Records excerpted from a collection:
=======
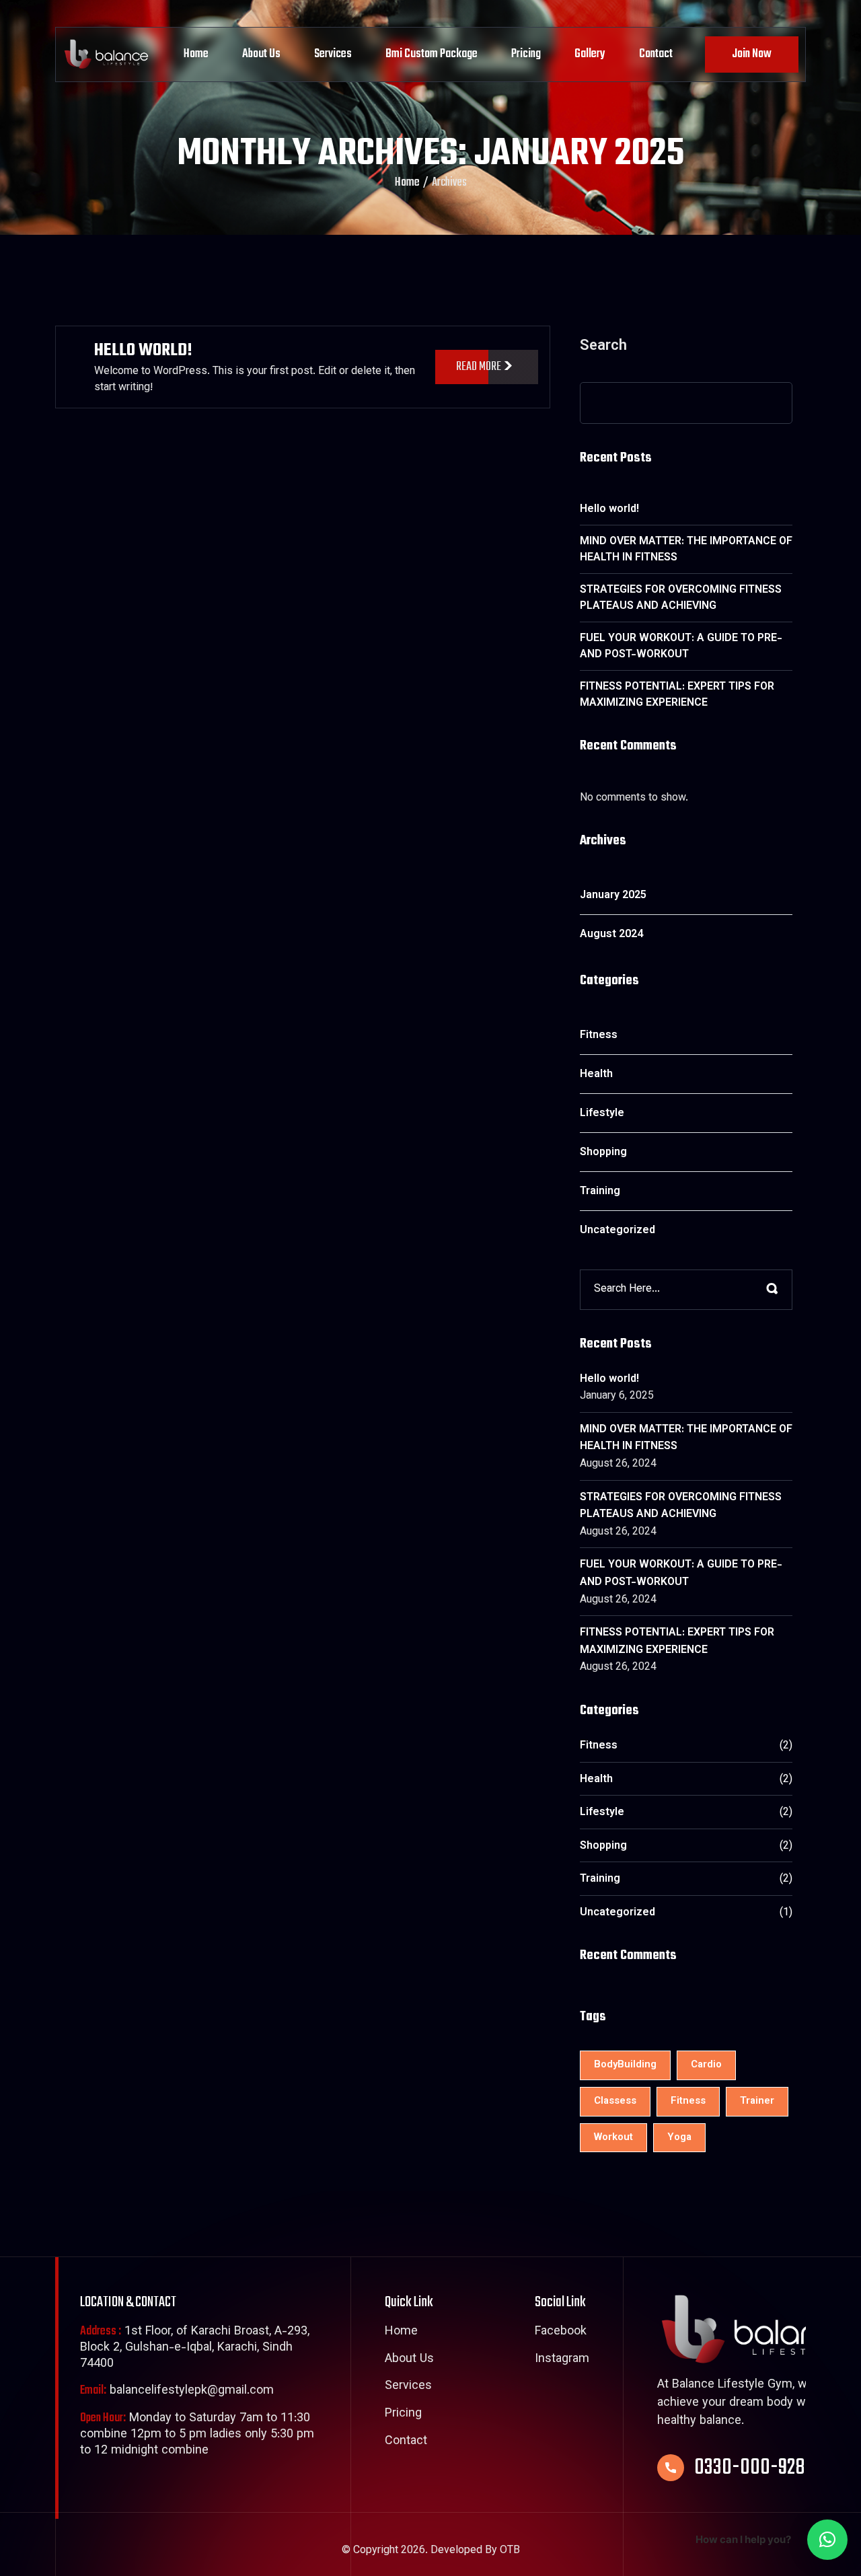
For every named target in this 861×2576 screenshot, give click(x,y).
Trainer (757, 2101)
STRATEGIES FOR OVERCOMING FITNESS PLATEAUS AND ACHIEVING (681, 598)
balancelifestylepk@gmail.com (177, 2391)
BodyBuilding (625, 2065)
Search (603, 348)
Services (333, 54)
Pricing (526, 54)
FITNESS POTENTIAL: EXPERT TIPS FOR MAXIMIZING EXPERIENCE (677, 695)
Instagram (562, 2360)
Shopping (603, 1152)
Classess (615, 2101)
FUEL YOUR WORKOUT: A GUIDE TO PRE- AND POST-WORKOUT (681, 646)
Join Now (752, 54)
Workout (613, 2137)
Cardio (706, 2065)
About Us (261, 54)
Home (196, 54)
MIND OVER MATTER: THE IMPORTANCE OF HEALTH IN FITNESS (686, 549)
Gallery (589, 54)
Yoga (679, 2137)
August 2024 (611, 934)
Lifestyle (602, 1113)
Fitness (598, 1035)
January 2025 (613, 895)
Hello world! (143, 350)
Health (596, 1074)
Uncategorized (617, 1230)
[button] (827, 2539)
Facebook (561, 2332)
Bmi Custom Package (431, 54)
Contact (656, 54)
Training (600, 1191)
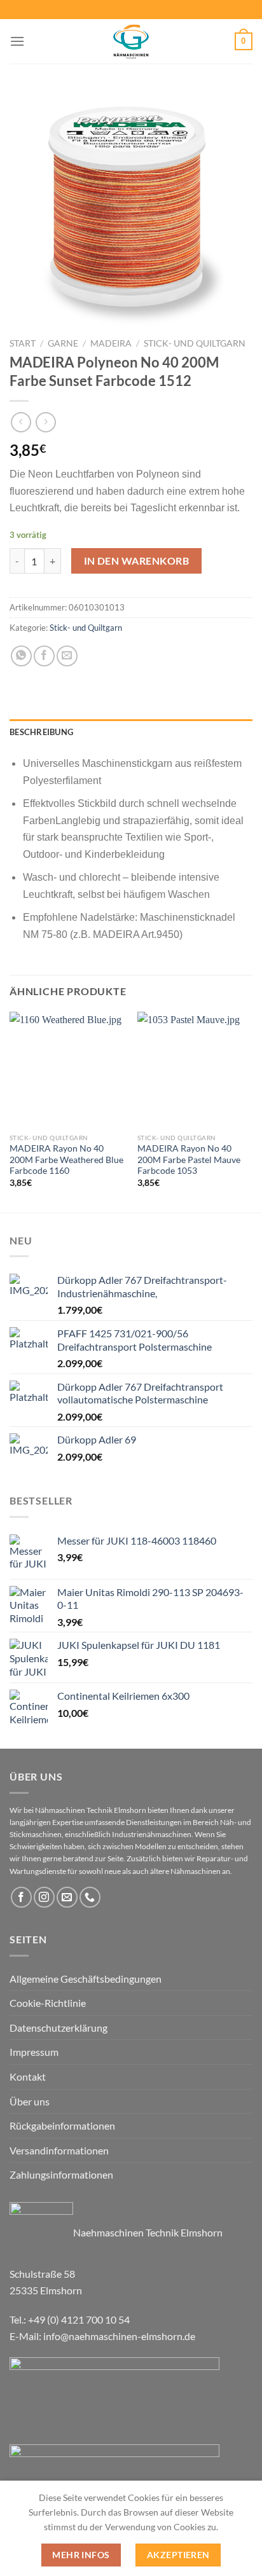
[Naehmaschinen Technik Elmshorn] (131, 41)
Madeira (111, 343)
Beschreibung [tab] (41, 732)
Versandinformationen (59, 2150)
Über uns (30, 2101)
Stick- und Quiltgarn (194, 343)
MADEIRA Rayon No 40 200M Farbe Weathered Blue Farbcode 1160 (66, 1159)
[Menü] (17, 41)
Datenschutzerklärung (58, 2028)
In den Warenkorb (136, 561)
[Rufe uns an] (89, 1897)
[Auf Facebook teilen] (44, 655)
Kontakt (28, 2076)
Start (23, 343)
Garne (63, 343)
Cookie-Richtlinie (48, 2003)
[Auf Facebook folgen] (21, 1897)
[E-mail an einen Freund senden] (67, 655)
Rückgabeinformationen (62, 2125)
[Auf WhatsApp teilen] (21, 655)
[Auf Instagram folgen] (44, 1897)
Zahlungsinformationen (61, 2174)
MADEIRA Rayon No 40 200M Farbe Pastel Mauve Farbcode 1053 (188, 1159)
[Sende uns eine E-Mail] (67, 1897)
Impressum (34, 2052)
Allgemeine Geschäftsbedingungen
=======
# Task directions
Word for word, copy all the entries above, but with no pictures.

# Response for this exercise
For every named target in this 861×2576 screenshot, give click(x,y).
Trainer (757, 2101)
STRATEGIES FOR OVERCOMING FITNESS PLATEAUS AND ACHIEVING (681, 598)
balancelifestylepk@gmail.com (177, 2391)
BodyBuilding (625, 2065)
Search (603, 348)
Services (333, 54)
Pricing (526, 54)
FITNESS POTENTIAL: EXPERT TIPS FOR MAXIMIZING EXPERIENCE (677, 695)
Instagram (562, 2360)
Shopping (603, 1152)
Classess (615, 2101)
FUEL YOUR WORKOUT: A GUIDE TO PRE- AND POST-WORKOUT (681, 646)
Join Now (752, 54)
Workout (613, 2137)
Cardio (706, 2065)
About Us (261, 54)
Home (196, 54)
MIND OVER MATTER: THE IMPORTANCE OF HEALTH IN FITNESS (686, 549)
Gallery (589, 54)
Yoga (679, 2137)
August 2024 (611, 934)
Lifestyle (602, 1113)
Fitness (598, 1035)
January 2025 (613, 895)
Hello world! (143, 350)
Health (596, 1074)
Uncategorized (617, 1230)
[button] (827, 2539)
Facebook (561, 2332)
Bmi Custom Package (431, 54)
Contact (656, 54)
Training (600, 1191)
[Naehmaschinen Technik Elmshorn] (131, 41)
Madeira (111, 343)
Beschreibung [tab] (41, 732)
Versandinformationen (59, 2150)
Über uns (30, 2101)
Stick- und Quiltgarn (194, 343)
MADEIRA Rayon No 40 200M Farbe Weathered Blue Farbcode 1160 (66, 1159)
[Menü] (17, 41)
Datenschutzerklärung (58, 2028)
In den Warenkorb (136, 561)
[Rufe uns an] (89, 1897)
[Auf Facebook teilen] (44, 655)
Kontakt (28, 2076)
Start (23, 343)
Garne (63, 343)
Cookie-Richtlinie (48, 2003)
[Auf Facebook folgen] (21, 1897)
[E-mail an einen Freund senden] (67, 655)
Rückgabeinformationen (62, 2125)
[Auf WhatsApp teilen] (21, 655)
[Auf Instagram folgen] (44, 1897)
Zahlungsinformationen (61, 2174)
MADEIRA Rayon No 40 200M Farbe Pastel Mauve Farbcode 1053 (188, 1159)
[Sende uns eine E-Mail] (67, 1897)
Impressum (34, 2052)
Allgemeine Geschäftsbedingungen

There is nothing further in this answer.